## WORK TO DO
In the part that opens with the line containing "Pick ACP from" and closes with the line containing "pos(222,268)", swap "screenshot" for "screen capture" and give those lines again with nothing else changed.

== == ==

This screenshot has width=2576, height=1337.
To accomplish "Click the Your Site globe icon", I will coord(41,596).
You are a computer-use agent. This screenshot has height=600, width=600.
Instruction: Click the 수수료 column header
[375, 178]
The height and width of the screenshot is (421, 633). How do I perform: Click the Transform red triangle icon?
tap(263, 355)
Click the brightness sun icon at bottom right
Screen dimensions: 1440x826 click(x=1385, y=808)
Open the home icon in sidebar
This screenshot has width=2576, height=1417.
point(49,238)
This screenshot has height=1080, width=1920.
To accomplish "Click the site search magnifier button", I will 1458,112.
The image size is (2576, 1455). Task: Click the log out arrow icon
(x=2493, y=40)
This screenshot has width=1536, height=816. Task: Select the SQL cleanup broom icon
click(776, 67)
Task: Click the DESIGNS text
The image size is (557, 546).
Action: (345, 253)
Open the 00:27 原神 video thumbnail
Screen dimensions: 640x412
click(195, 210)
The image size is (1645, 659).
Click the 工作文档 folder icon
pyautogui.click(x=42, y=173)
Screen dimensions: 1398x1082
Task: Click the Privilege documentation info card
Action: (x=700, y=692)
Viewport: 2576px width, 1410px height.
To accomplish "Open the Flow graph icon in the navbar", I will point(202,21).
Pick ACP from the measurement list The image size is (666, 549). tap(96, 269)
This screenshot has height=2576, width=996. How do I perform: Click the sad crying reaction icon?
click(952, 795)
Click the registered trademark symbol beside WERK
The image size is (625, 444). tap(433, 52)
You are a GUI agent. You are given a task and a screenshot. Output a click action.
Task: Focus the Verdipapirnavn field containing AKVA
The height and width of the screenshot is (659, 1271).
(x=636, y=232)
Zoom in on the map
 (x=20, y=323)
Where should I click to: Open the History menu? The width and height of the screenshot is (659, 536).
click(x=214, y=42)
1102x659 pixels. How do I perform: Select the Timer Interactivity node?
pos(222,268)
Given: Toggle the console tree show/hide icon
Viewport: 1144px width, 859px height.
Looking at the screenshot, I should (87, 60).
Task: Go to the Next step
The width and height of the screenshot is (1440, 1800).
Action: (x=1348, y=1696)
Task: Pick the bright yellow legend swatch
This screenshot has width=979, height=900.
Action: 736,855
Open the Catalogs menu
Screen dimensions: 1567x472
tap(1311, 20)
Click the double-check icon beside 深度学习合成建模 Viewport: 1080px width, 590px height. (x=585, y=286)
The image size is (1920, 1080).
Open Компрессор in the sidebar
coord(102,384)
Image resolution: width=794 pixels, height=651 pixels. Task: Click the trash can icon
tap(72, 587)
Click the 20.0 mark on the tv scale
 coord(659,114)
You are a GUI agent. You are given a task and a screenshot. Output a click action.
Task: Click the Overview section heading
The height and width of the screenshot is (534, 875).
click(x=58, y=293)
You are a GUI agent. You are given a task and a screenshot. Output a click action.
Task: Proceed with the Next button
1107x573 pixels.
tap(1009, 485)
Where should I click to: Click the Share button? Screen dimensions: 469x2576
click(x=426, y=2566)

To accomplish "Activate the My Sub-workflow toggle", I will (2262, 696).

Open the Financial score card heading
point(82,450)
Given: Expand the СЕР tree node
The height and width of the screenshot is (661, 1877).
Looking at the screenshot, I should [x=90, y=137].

== == ==

## RESULT OF THIS TASK
Pick ACP from the measurement list The image size is (666, 549). tap(96, 269)
This screen capture has height=2576, width=996. How do I perform: Click the sad crying reaction icon?
click(952, 795)
Click the registered trademark symbol beside WERK
The image size is (625, 444). tap(433, 52)
You are a GUI agent. You are given a task and a screen capture. Output a click action.
Task: Focus the Verdipapirnavn field containing AKVA
The height and width of the screen capture is (659, 1271).
(x=636, y=232)
Zoom in on the map
 (x=20, y=323)
Where should I click to: Open the History menu? The width and height of the screen capture is (659, 536).
click(x=214, y=42)
1102x659 pixels. How do I perform: Select the Timer Interactivity node?
pos(222,268)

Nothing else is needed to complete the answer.